Sobre o quarto ponto, a minha opinião também coincide com a de representantes da OMS. Daí que insista na pergunta: que artigo, de qual lei brasileira, tipifica como crime o cidadão pagador de impostos se posicionar contra uma política pública que o afeta diretamente, bem como todos ao seu redor?

A resposta é simples: não há essa tipificação. Não existe crime de opinião num país que se afirma democrático. É inequívoco o sentido do inciso IV do artigo 5.º da nossa Constituição Federal: “É livre a manifestação do pensamento, sendo vedado o anonimato”. Portanto, não aceito a acusação de que minhas opiniões “atentam contra a ciência, a saúde pública e a vida”. Essa é uma opinião subjetiva dos comandantes da CPI e, por acatamento, da ministra Cármen Lúcia. É, sobretudo, uma imputação absurda, irresponsável e altamente injuriosa, que não foi provada, e nem poderia sê-lo. Quer tenha sido feita por um senador da República (cargo público não raro brandido como uma espécie de título nobiliárquico), quer por uma ministra do Supremo, a acusação continuará sendo falsa, pois poder terreno algum pode transformar uma mentira em verdade. E, como diz o provérbio latino, a verdade é filha do tempo – não do Senado, não do STF, não da imprensa militante.

Pelo que se vê do presente comportamento de Cármen Lúcia, parece que “cala-boca já morreu” só vale para si própria, seus aliados políticos e companheiros de ideologia

Por fim, lamento especialmente que a chancela a um tal abuso de autoridade tenha vindo logo da ministra Cármen Lúcia, que, não faz muito tempo, foi aclamada por ter dito, em referência à liberdade de expressão, que “o cala-boca já morreu”. Pelo que se vê do presente comportamento da magistrada, parece que a fórmula só vale para si própria, seus aliados políticos e companheiros de ideologia. Para os demais cidadãos, sobretudo os que ela despreza por motivos de divergência politico-ideológica, o cala-boca vive e passa bem.

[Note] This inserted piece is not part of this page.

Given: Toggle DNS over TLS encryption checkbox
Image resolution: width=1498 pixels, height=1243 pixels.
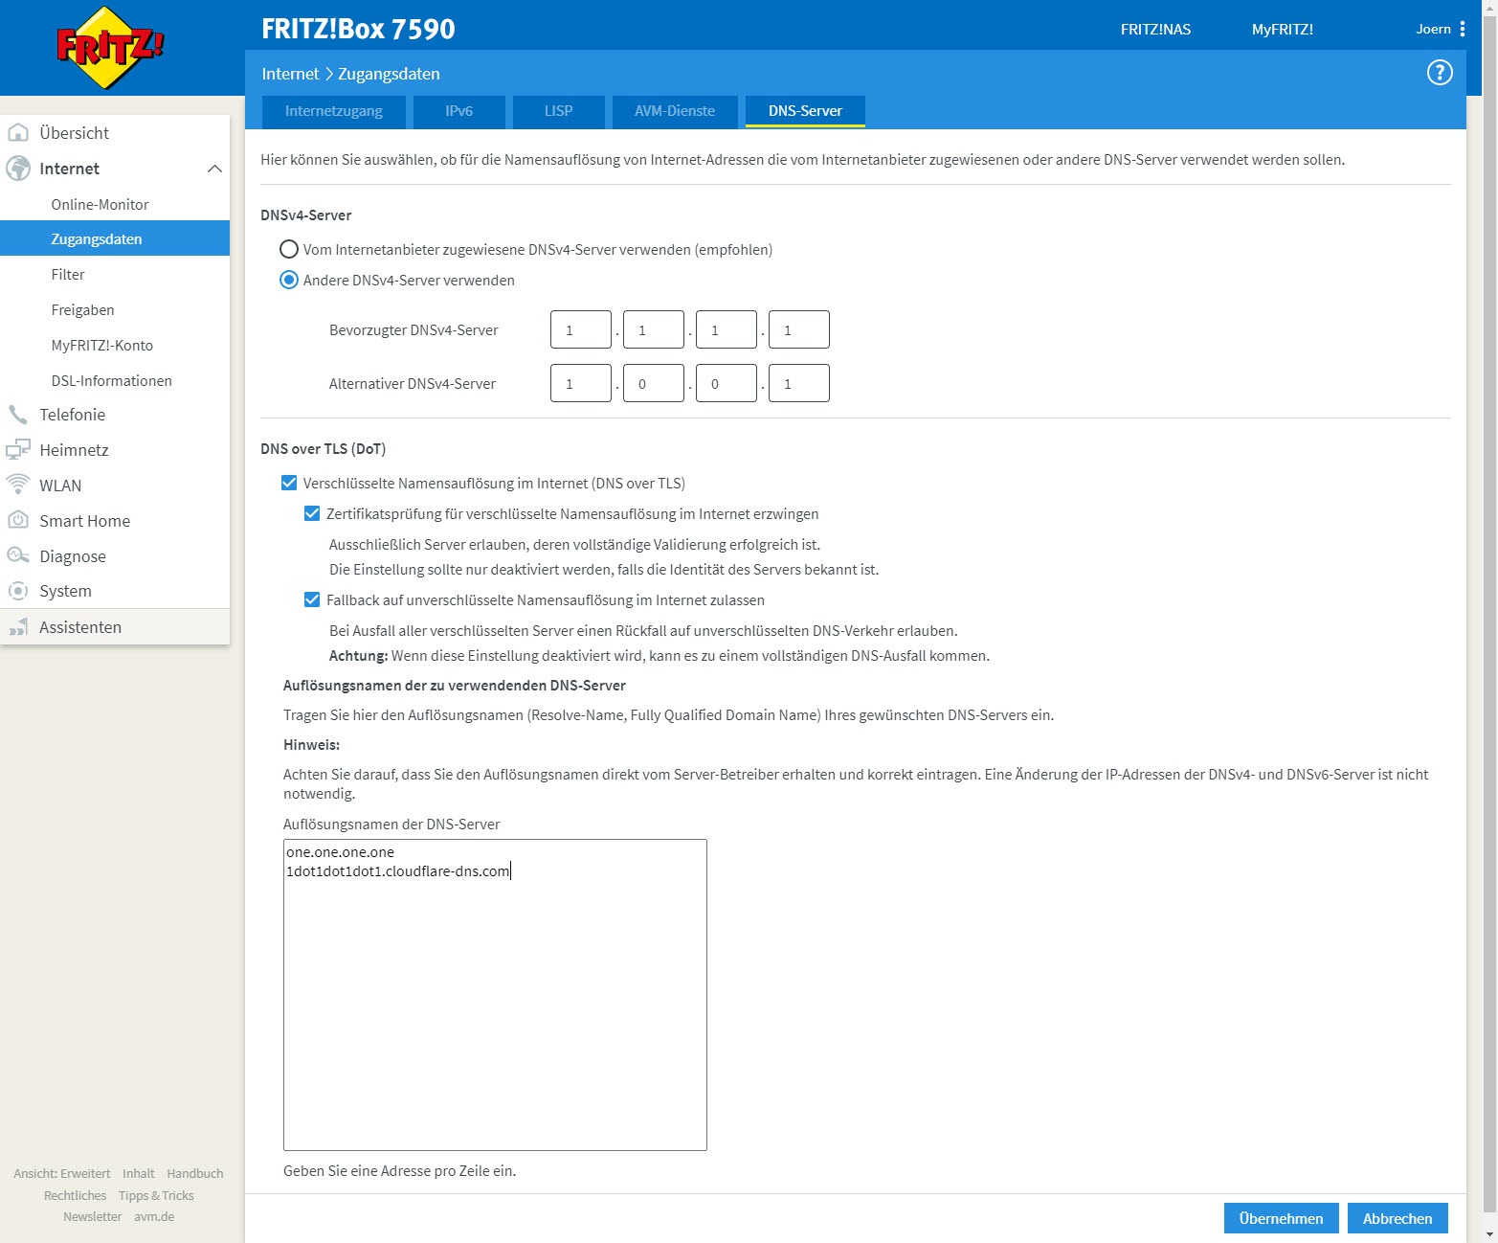Looking at the screenshot, I should [x=289, y=484].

Contando agora com o respaldo da representante da nossa suprema corte, os meus acusadores hão de seguir, então, o tal “caminho do dinheiro”, a fim de verificar se “a disseminação de desinformação foi financiada e por quem foi financiada, se houve a participação de agentes públicos ou envolvimento de dinheiro público”. Mas, ao cabo desse processo despiciente, constatando que não recebi dinheiro público algum, que minhas opiniões não estão à venda, e o quão infundada foi a acusação contra mim dirigida, que outro caminho seguirão os acusadores? Espera-se que o caminho da dignidade, da justiça e, quiçá, o do arrependimento. Afinal de contas, se, como ensina a literatura clássica, até mesmo os reis, os imperadores e os sacerdotes mais possuídos pela húbris do poder político foram, por vezes, agraciados com o dom temperante do remorso, por que não também os nossos servidores públicos, apenas momentaneamente confusos quanto ao papel que lhes cabe desempenhar numa República democrática moderna?